Bird arrived from Taree, NSW as a 16-year-old to play Sydney Grade Cricket with North Sydney Cricket Club, eventually going on to play First Grade as an 18-year-old. In this time with North Sydney, Bird hit the headlines when he hit former Test batsman Michael Slater injuring the former test star in the process. Bird now plays his cricket with Bankstown Cricket Club, former home of the Waugh brothers.

Bird caused controversy after appearing in a Twenty20 match, in which players wore nicknames on their shirts, with the moniker 'Flu' – a reference to bird flu. He was ordered not to wear the name again, as it might anger the sponsors of the tournament, KFC.

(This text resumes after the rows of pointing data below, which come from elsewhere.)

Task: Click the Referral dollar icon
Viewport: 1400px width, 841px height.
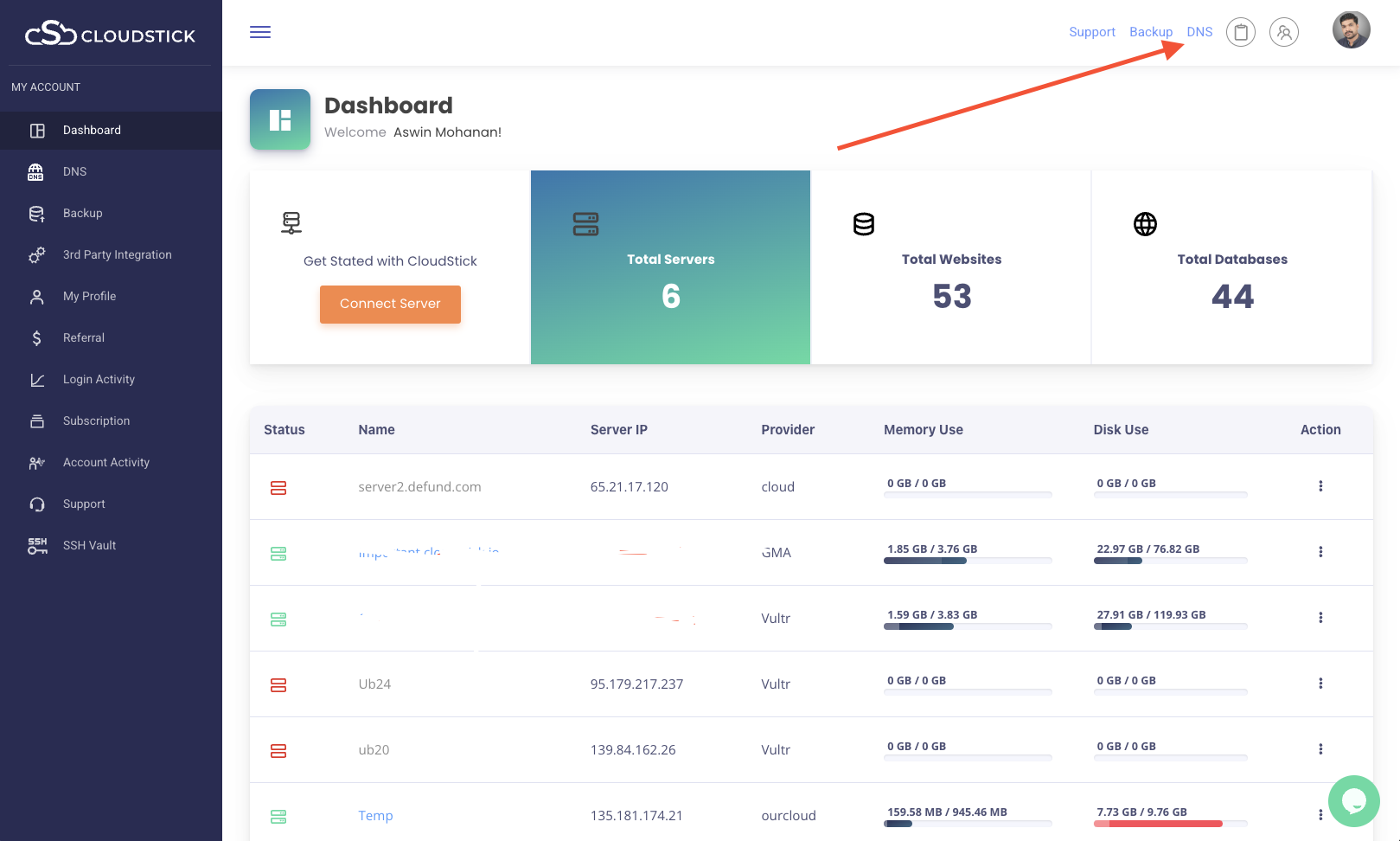Action: pyautogui.click(x=36, y=338)
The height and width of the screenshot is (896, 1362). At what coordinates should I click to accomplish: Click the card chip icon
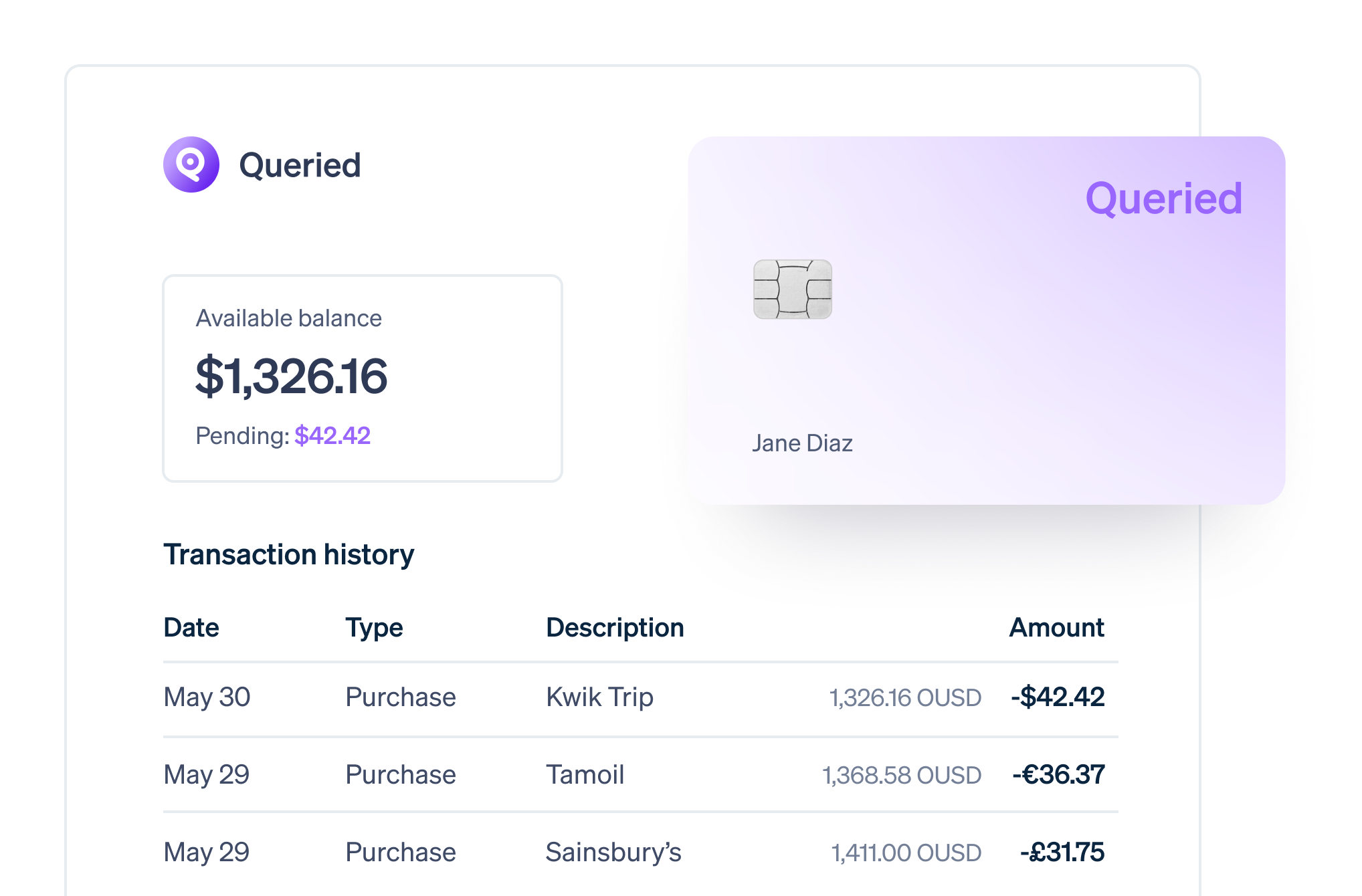(793, 290)
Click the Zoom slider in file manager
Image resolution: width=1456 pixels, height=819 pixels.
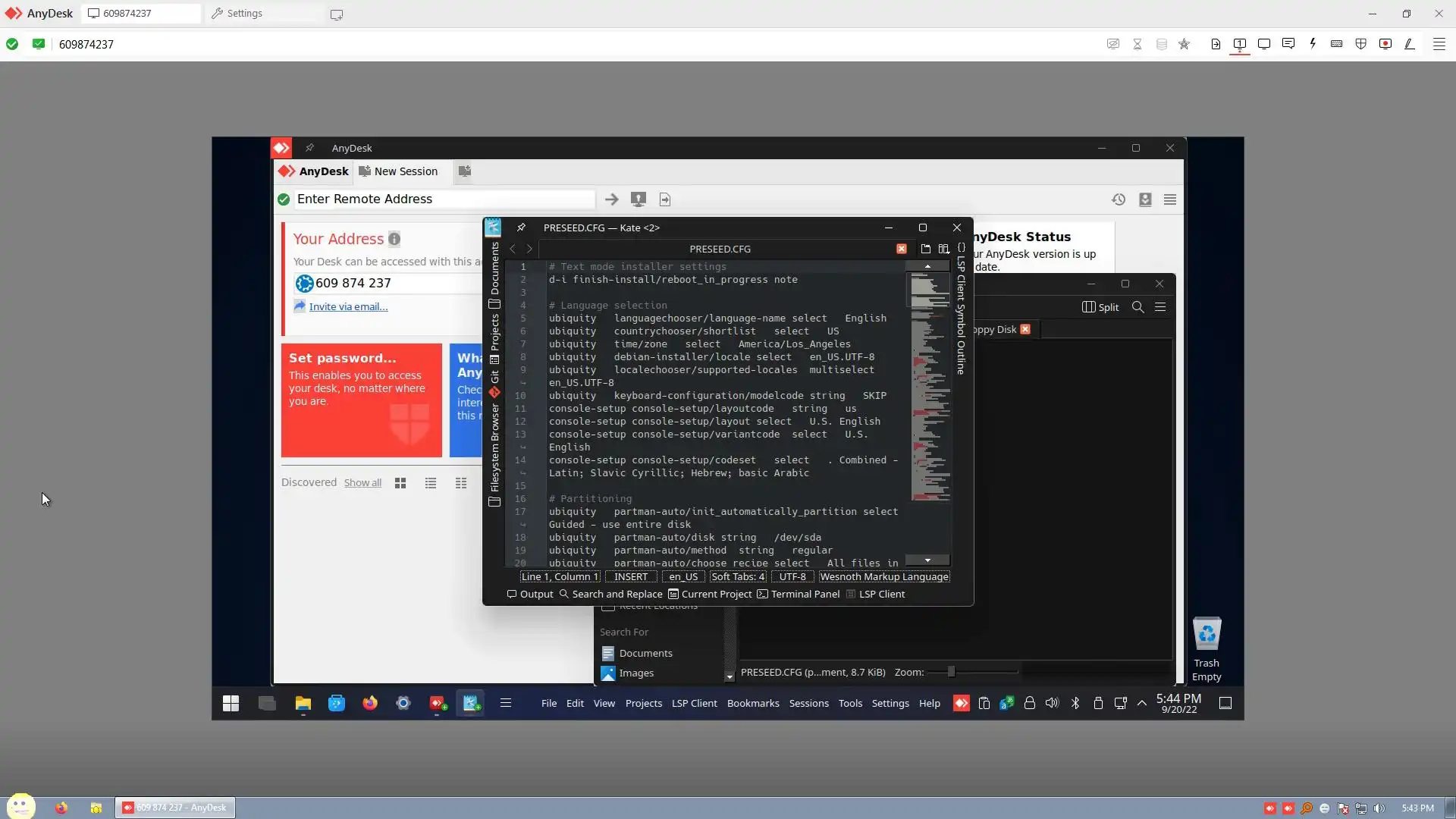tap(951, 673)
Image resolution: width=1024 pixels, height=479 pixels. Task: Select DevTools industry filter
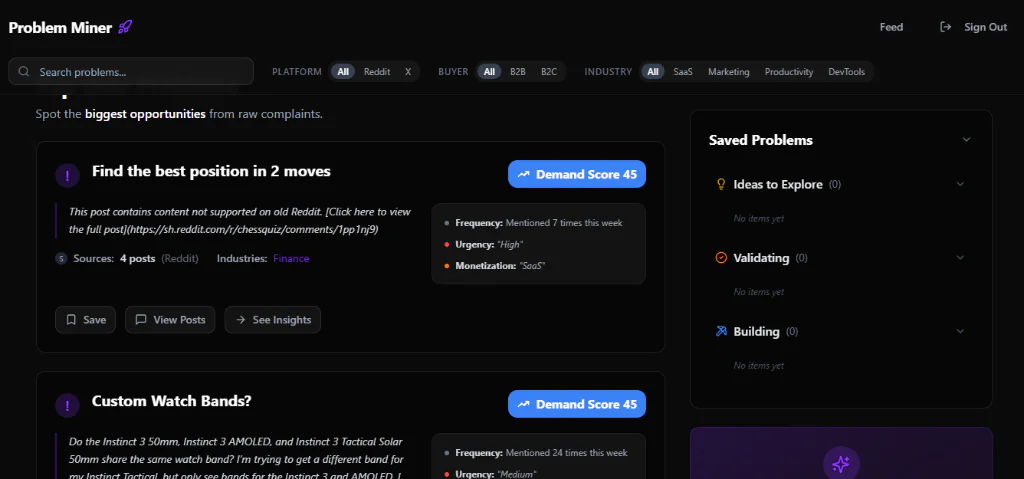click(x=847, y=72)
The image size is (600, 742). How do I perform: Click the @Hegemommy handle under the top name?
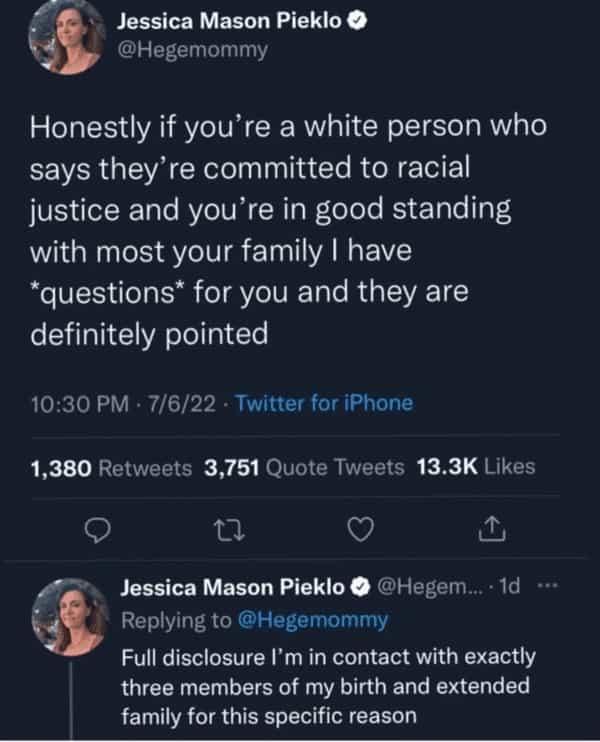193,50
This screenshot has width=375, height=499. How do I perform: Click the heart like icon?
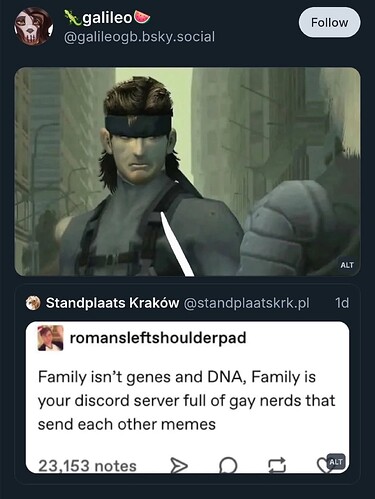pos(323,466)
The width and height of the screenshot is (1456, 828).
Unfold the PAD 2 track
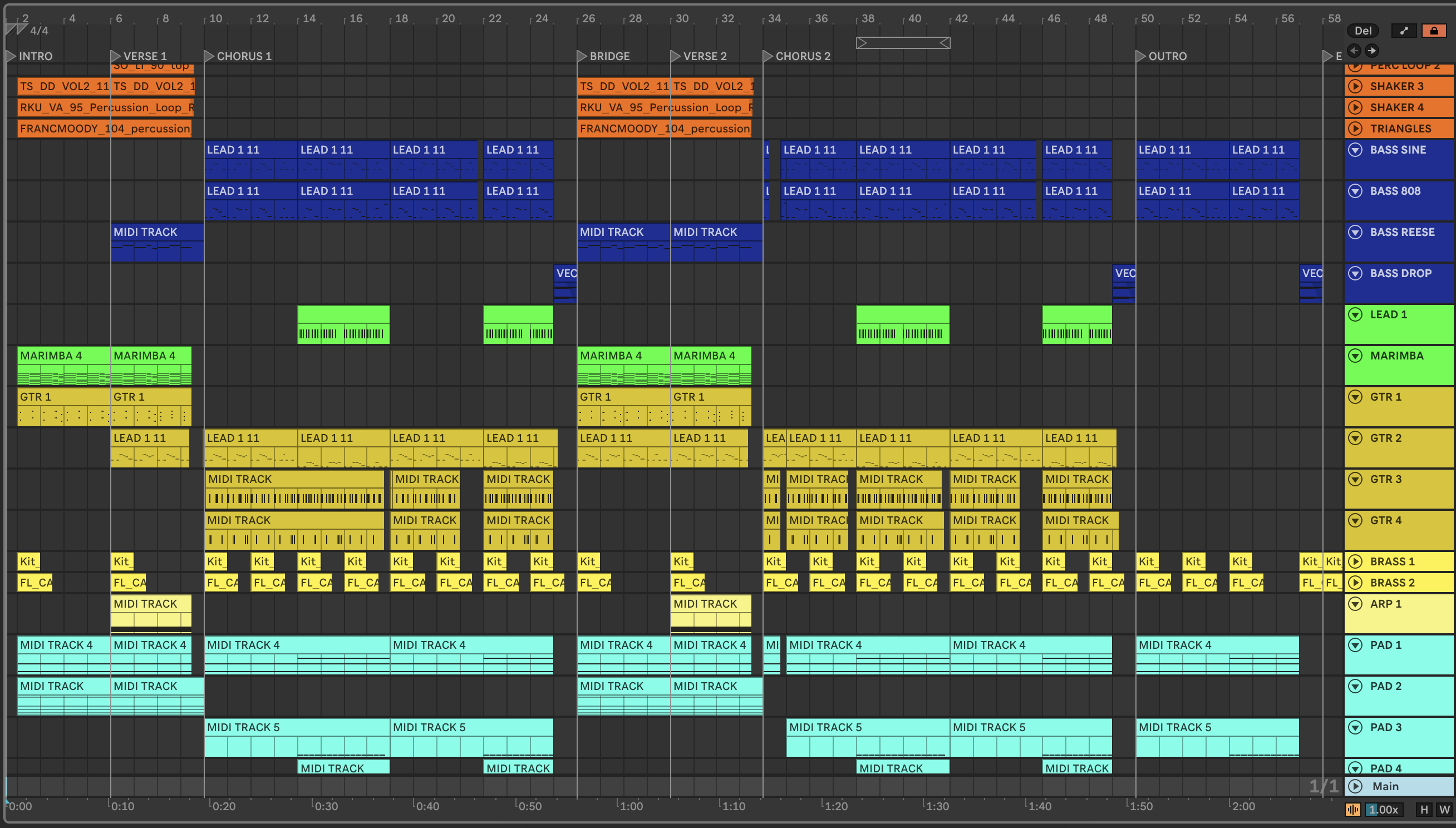tap(1356, 687)
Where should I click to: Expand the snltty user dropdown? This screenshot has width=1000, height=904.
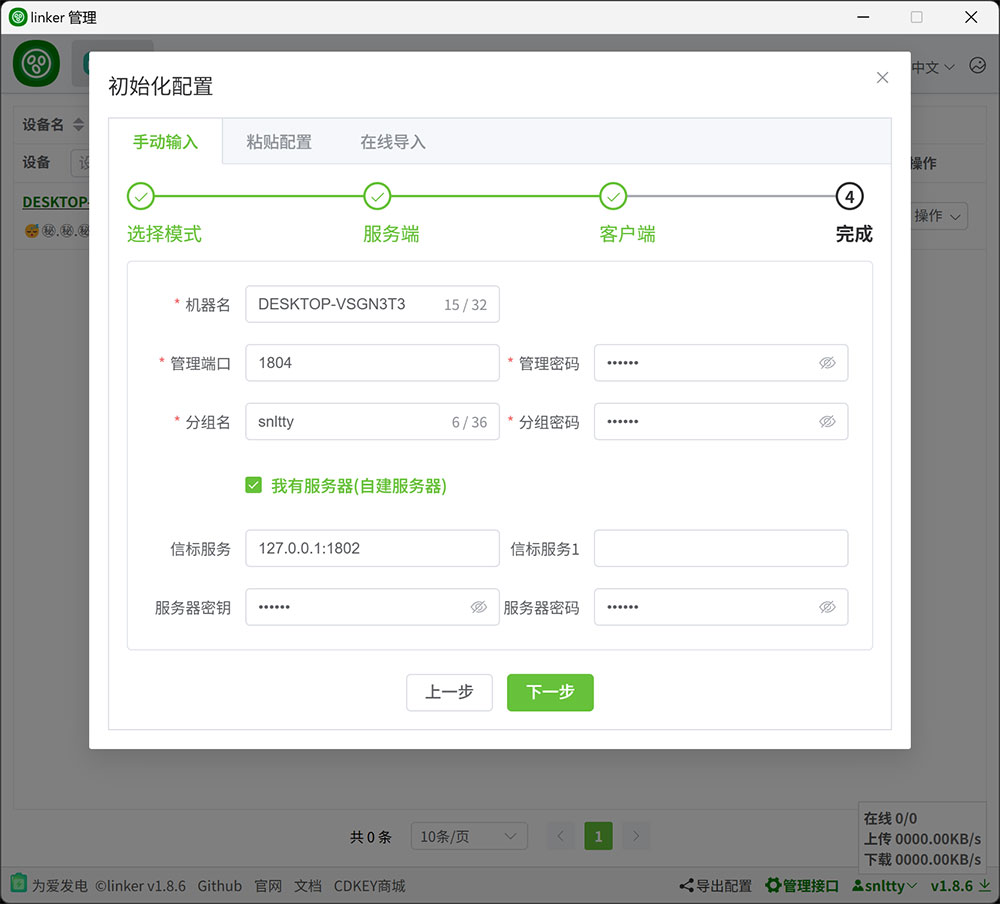coord(885,885)
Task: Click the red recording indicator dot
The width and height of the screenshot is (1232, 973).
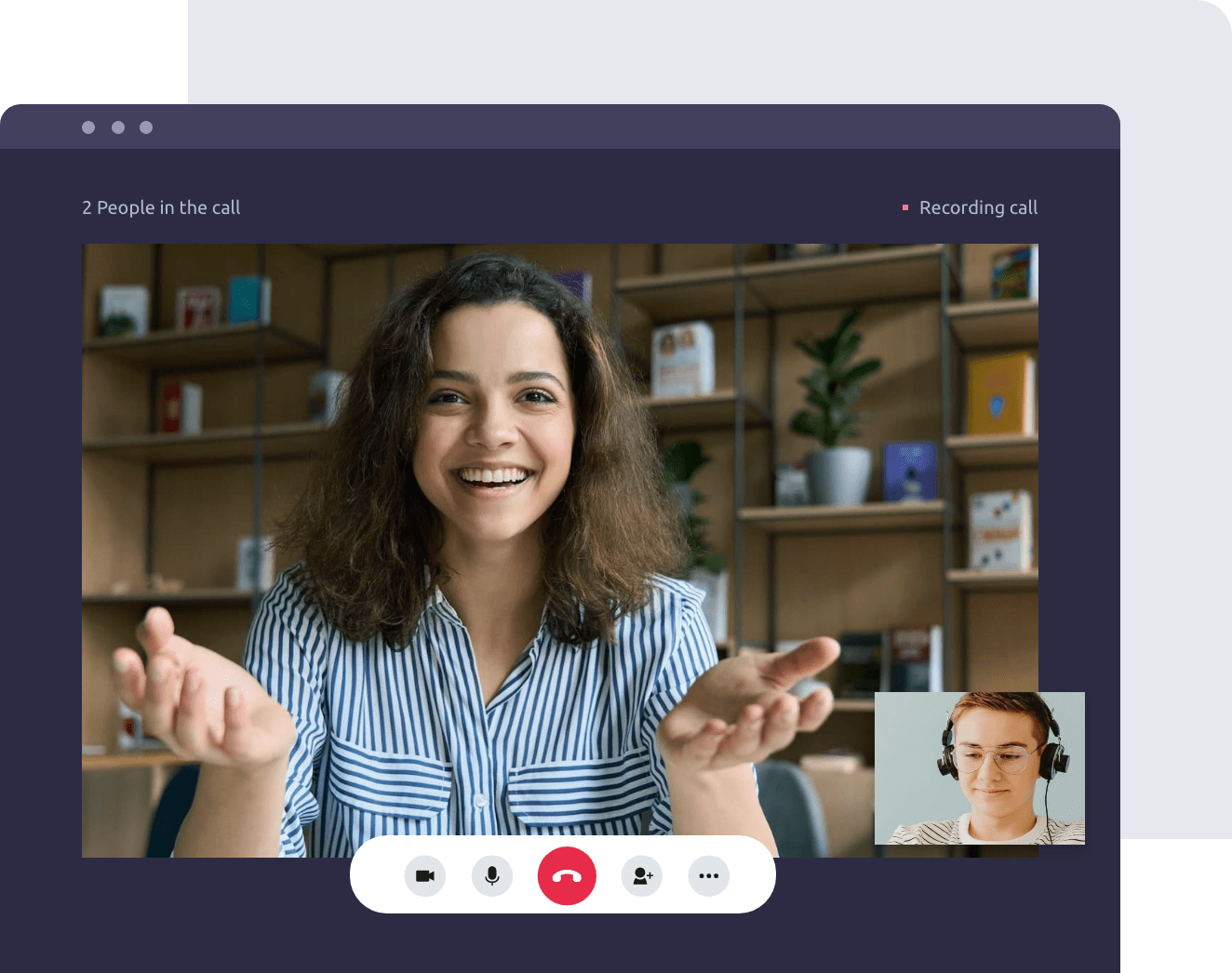Action: (x=905, y=207)
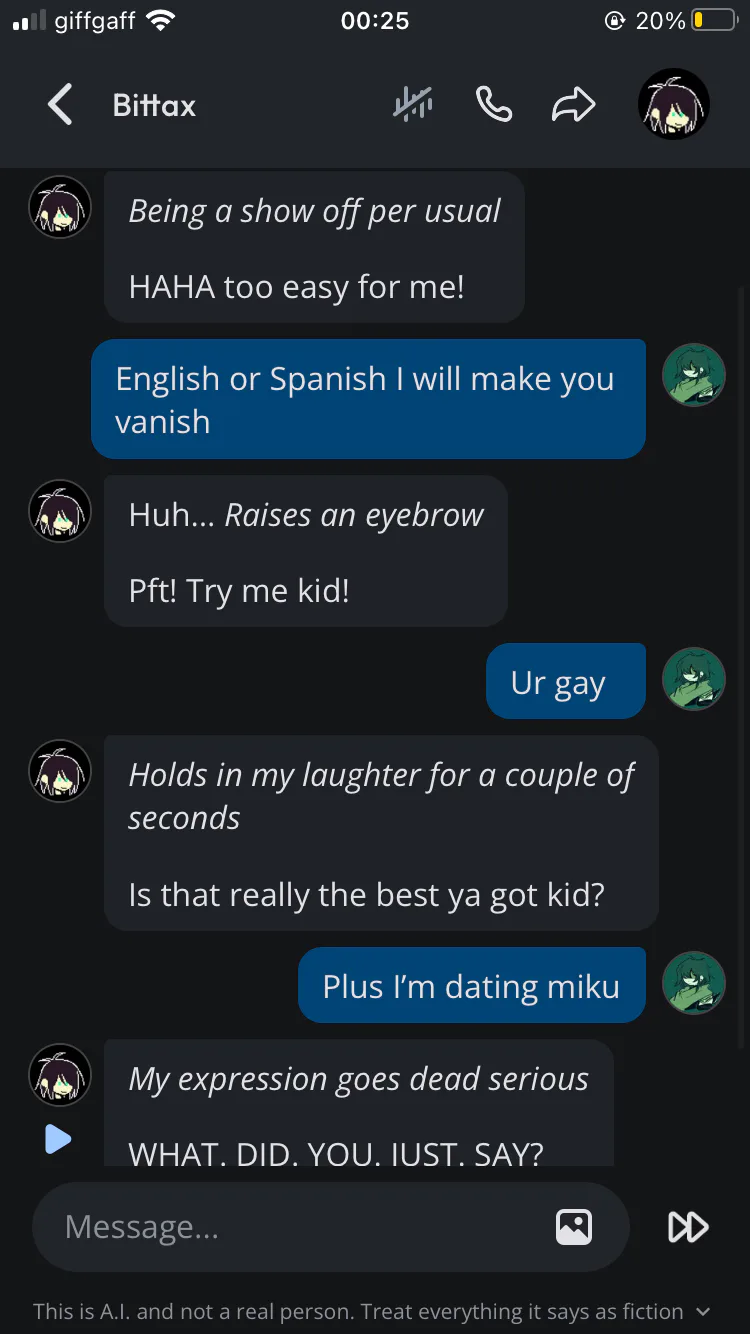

In December 2006 Bird was reported for a suspect bowling action but was later cleared by Cricket Australia. In January 2009, his bowling action was again reported. After undergoing analysis at the Australian Institute of Sport biomechanics laboratory in Canberra it was found that for some deliveries his elbow extension exceeded the 15-degree limit, he was subsequently banned by Cricket Australia. After being mentioned by the umpires in a Blues' Twenty20 match in January 2010, Bird ended his first-class career in April 2010; he would continue to play grade cricket for Canterbury-Bankstown.